I am working with multiple time series of different lengths, that should all undergo the same operations.
Following the tweet from @marcvanzee I attempted to use mask and vmap for these manipulations. Unfortunately due to the lack of documentation, I am not sure I can fully decipher Marc's example.
The simplest operation I am attempting is concatenating two padded arrays. Is it possible to parallelize it using mask and vmap?
import jax.numpy as np
# each row is a data_set of different length. Zero padding is used to put it all in one array.
data_sets_a = np.array([[1,2,0,0], [4,5,6,7]])
data_lengths_a = np.array([2, 4])
data_sets_b = np.array([[1,0], [1,2]])
data_lengths_b = np.array([1, 2])
num_data_sets = data_sets_a.shape[0]
# implementation using list comprehension
data_sets_concatenated_list = [np.concatenate([data_sets_a[i, :data_lengths_a[i]], data_sets_b[i, :data_lengths_b[i]]]) \
for i in range(num_data_sets)]
data_sets_concatenated = np.array(list(itertools.zip_longest(*data_sets_concatenated_list, fillvalue=0))).T
Is it possible to define something like:
def concatenate(array_1, array_2):
return np.concatenate([array_1, array_2])

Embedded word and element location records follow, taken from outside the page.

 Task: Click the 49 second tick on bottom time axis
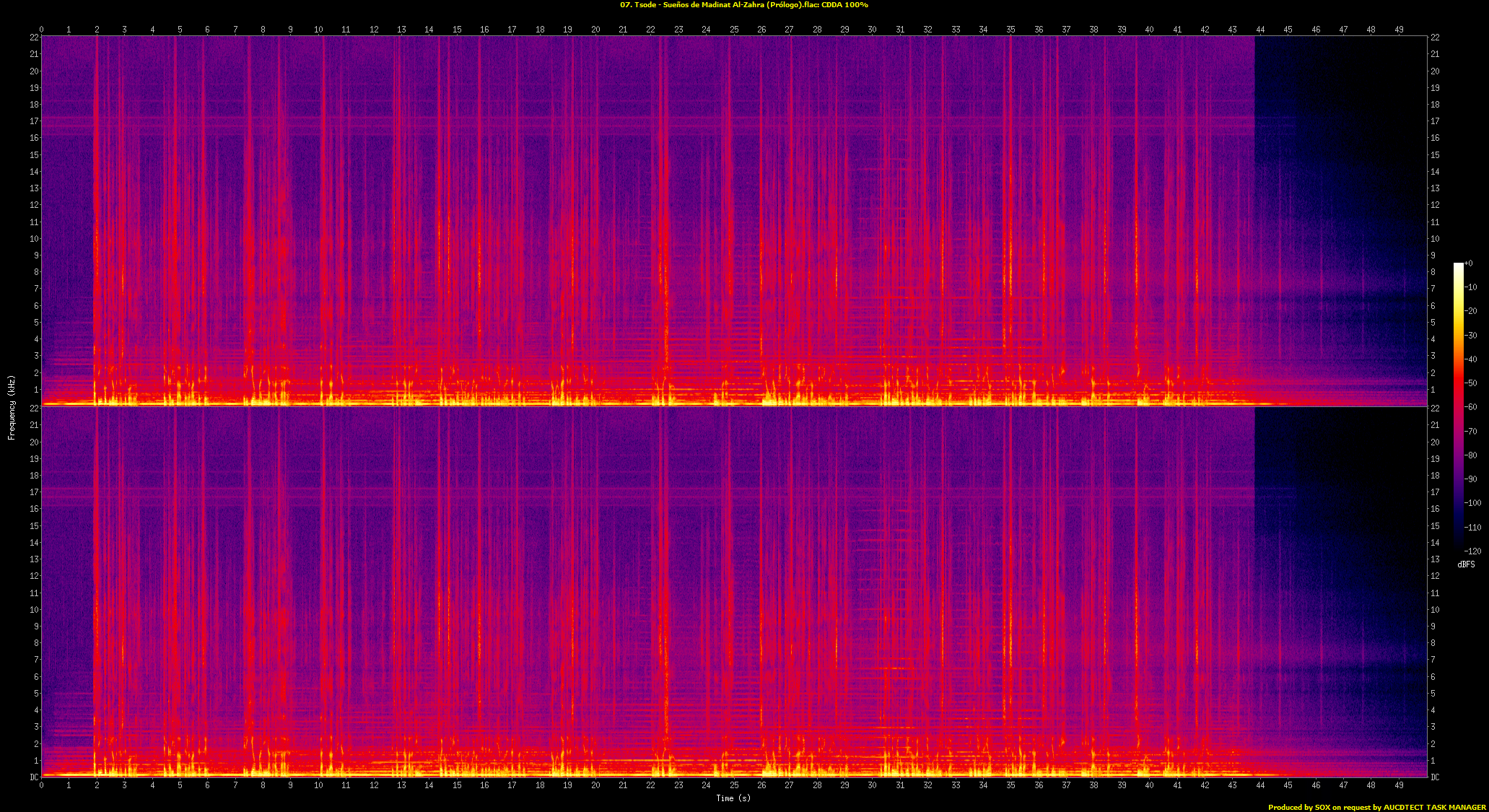[x=1399, y=785]
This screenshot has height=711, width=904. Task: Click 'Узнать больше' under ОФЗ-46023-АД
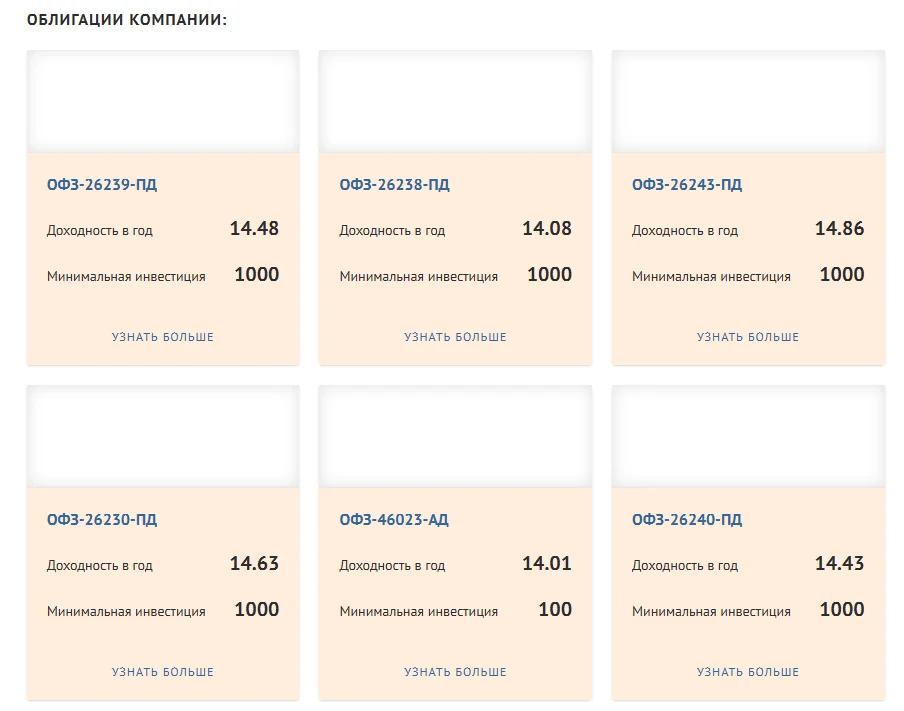click(x=455, y=673)
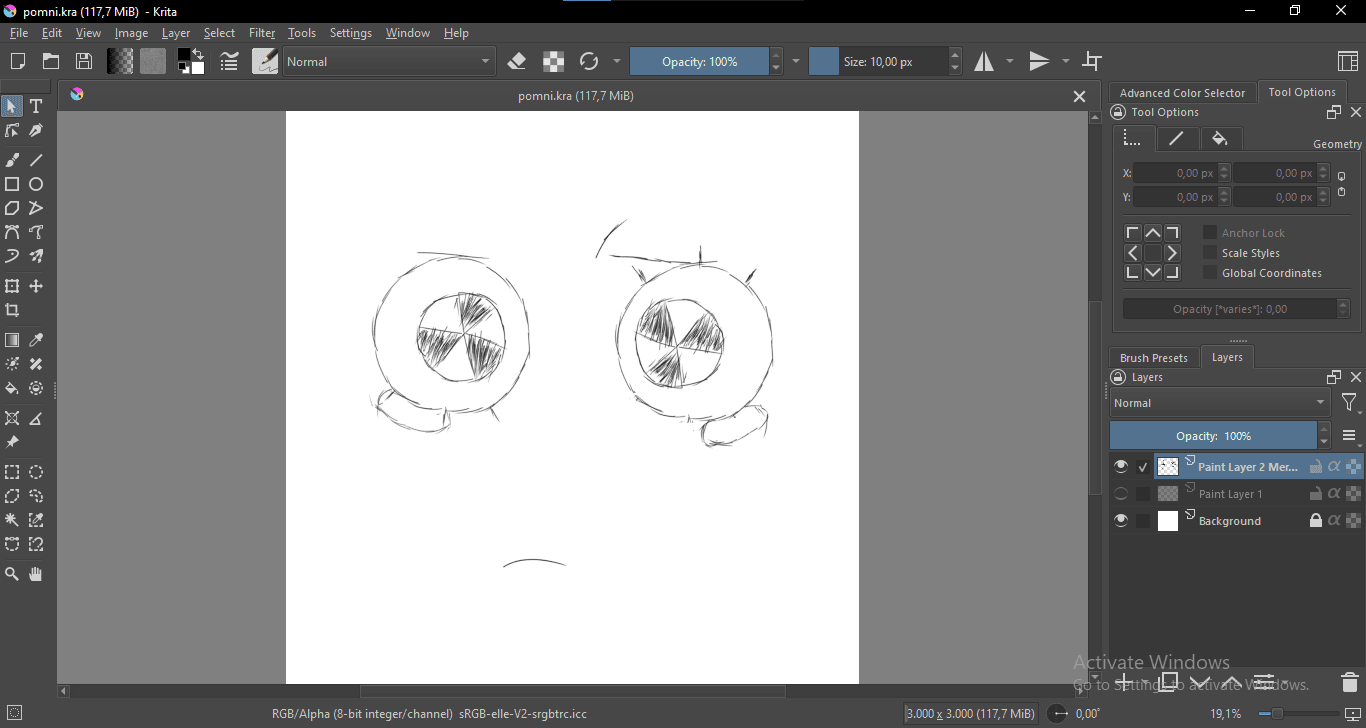This screenshot has height=728, width=1366.
Task: Click the horizontal mirror tool icon
Action: (985, 62)
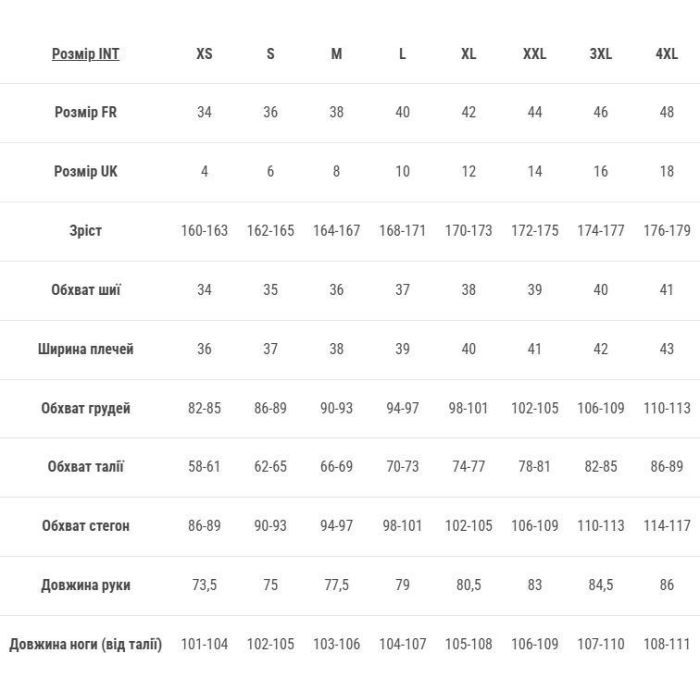This screenshot has height=700, width=700.
Task: Select the 'Довжина руки' row label
Action: coord(85,585)
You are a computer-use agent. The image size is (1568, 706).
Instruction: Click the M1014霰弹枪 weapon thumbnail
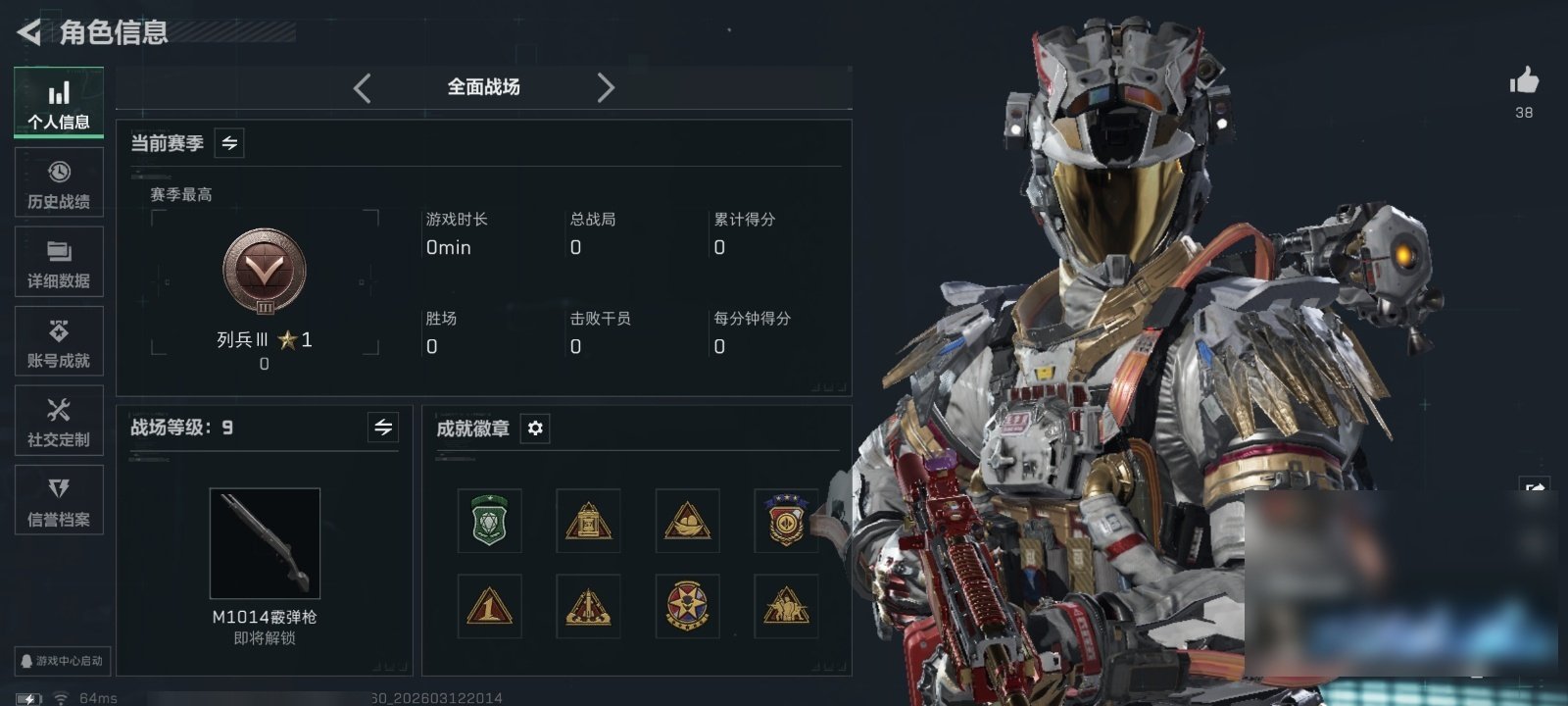pos(265,543)
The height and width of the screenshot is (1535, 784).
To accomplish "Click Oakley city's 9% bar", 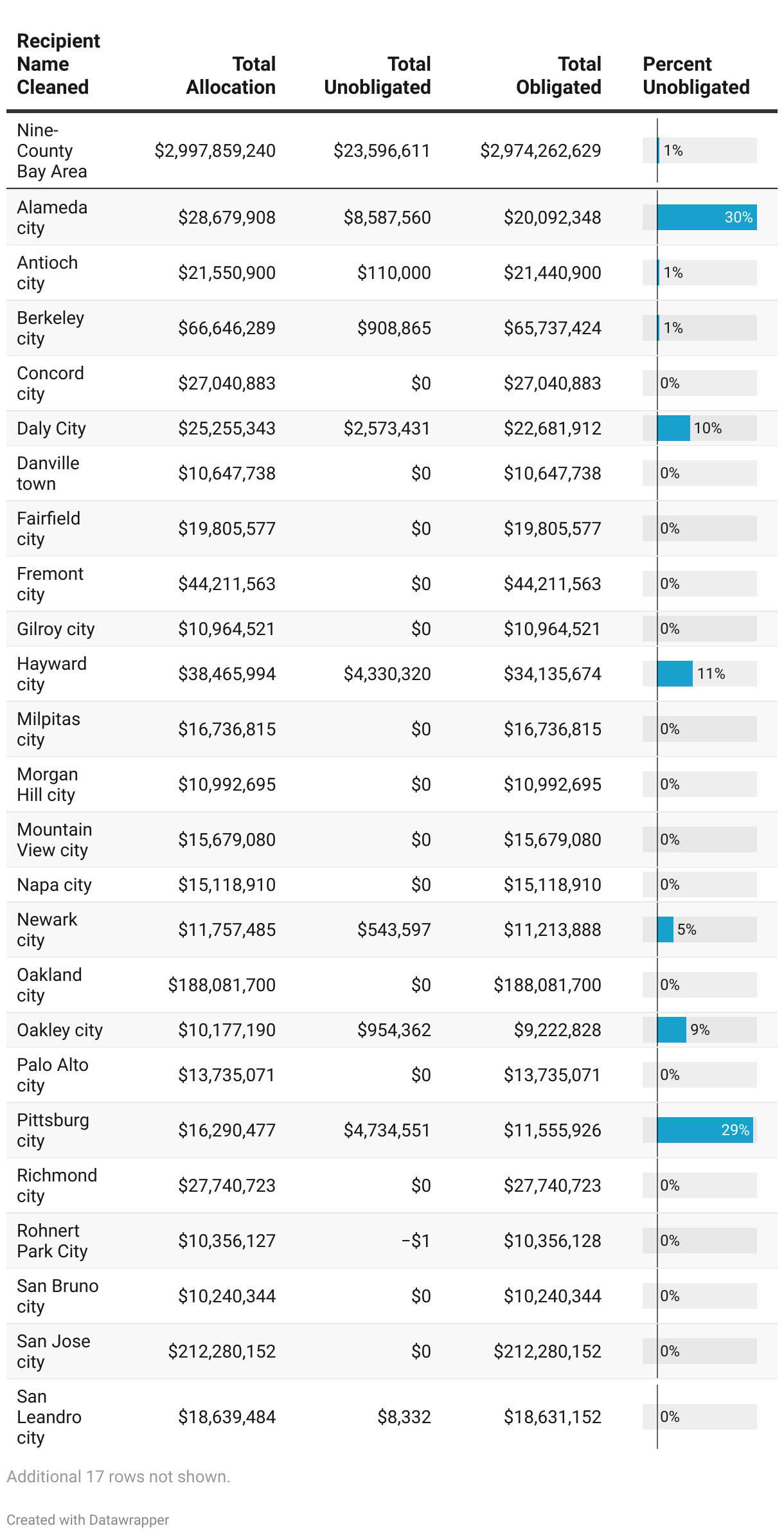I will (672, 1030).
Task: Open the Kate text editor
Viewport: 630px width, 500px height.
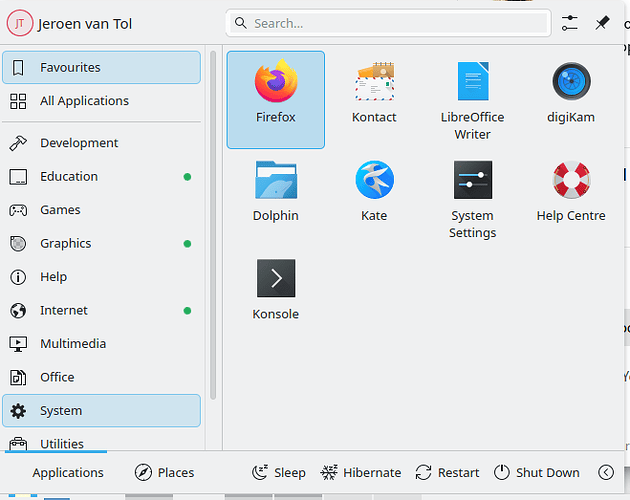Action: click(x=374, y=195)
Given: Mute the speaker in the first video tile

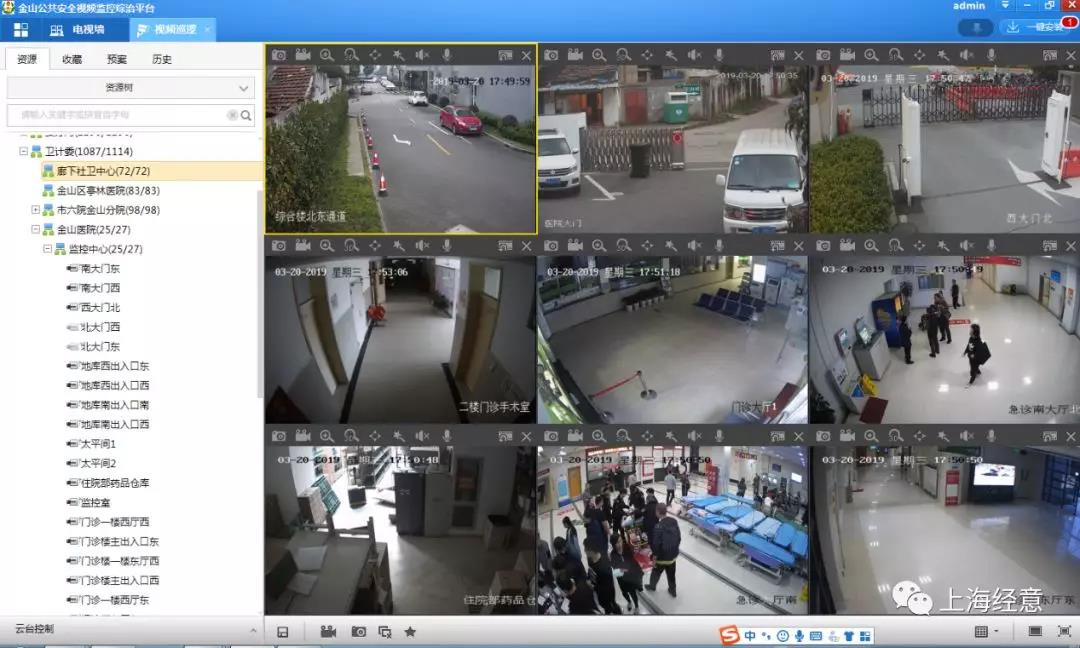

input_mask_1 = data_lengths_a
input_mask_2 = data_lengths_b
output_mask = data_lengths_a + data_sets_b
and use vmap and mask to get the same result as in the code above?
Hi noashin, I'm looking at similar stuff and I found this comment with an example of the masking feature https://github.com/google/jax/issues/2521#issuecomment-604759386
It's from march 2020 so I don't know if they've changed anything about the API since then. I'm trying to get it working myself too so please say if you manage to get it working :)
So far no luck. For the more basic operations I need I am using padded arrays, but for the more complicated ones, I am currently looping.
Not an exact answer, but looking at the masking tests and that comment:
@functools.partial(jax.mask, in_shapes=["n", "m"], out_shape="_")
def mask_concat(x, y):
return jnp.pad(jnp.concatenate([x, y]), (0, 1))
foo = jax.vmap(mask_concat)([data_sets_a, data_sets_b], dict(n=data_lengths_a, m=data_lengths_b))[:, :-1]
> [[1 2 1 0 0 0]
[4 5 6 7 1 2]]
Maybe there is something more involved and pretty that can get the job without that final slicing, but it should work.
The explanation is that mask_concat will receive two 1d arrays (because of vmap) and the sizes to take into account will be defined by the values in n and m, respectively. The resulting 1d array will have an undefined length (n + m + 1, but we can skip setting it explicitly).
@myagues Thank you so much! This is definitely what I need.
I tried to apply it to an example where the function to be masked and vmapped operates on a vector and a matrix, and I can't get it to work.
import jax.numpy as jnp
from jax import mask, vmap
def my_func(vec, mat):
return jnp.dot(mat, vec)
mat = jnp.ones((2, 3, 3))
vec = jnp.array([[1., 2., 3.], [1., 2., 0.]])
inds = jnp.array([3, 2])
inds_mat = jnp.array([[2, 2], [3, 3]])
masked_func = mask(my_func, in_shapes=["n", "m"], out_shape="_")
vmapped_masked_func = vmap(masked_func, (0, 0), 0)
res = vmapped_masked_func([vec, mat], dict(n=inds, m=inds_mat))
The error is FilteredStackTrace: AssertionError: length mismatch: [1, 2].
I think the problem is in the definition of the masking indices of the matrix inds_mat, but I don't have an idea how to solve it.
I am not sure if it is possible to index with "multi index" as in inds_mat. I have not found anything of the sorts, but there is an example in the tests with lax.dot:
https://github.com/google/jax/blob/4d78d60a24f2cfd2b16a3cf8a2992b693ff1de05/tests/masking_test.py#L432-L437
The error you are getting is a length mismatch between mat and the in_shapes value you are declaring: "m" should be "(m, _)". Essentially, you are giving a matrix, but jax.mask is expecting a vector.
Since we are using jnp.dot, that second dimension needs to be a fixed value resulting in: in_shapes=["n", "(m, n)"]. However, I guess m takes into account only the leading value of inds_mat? Also, the resulting matrix will give "padded" values for shorter sequences:
masked_func = jax.mask(my_func, in_shapes=["n", "(m, n)"], out_shape="_")
jax.vmap(masked_func)([vec, mat], dict(n=inds, m=inds_mat))
> DeviceArray([[6., 6., 6.],
[3., 3., 3.]], dtype=float32)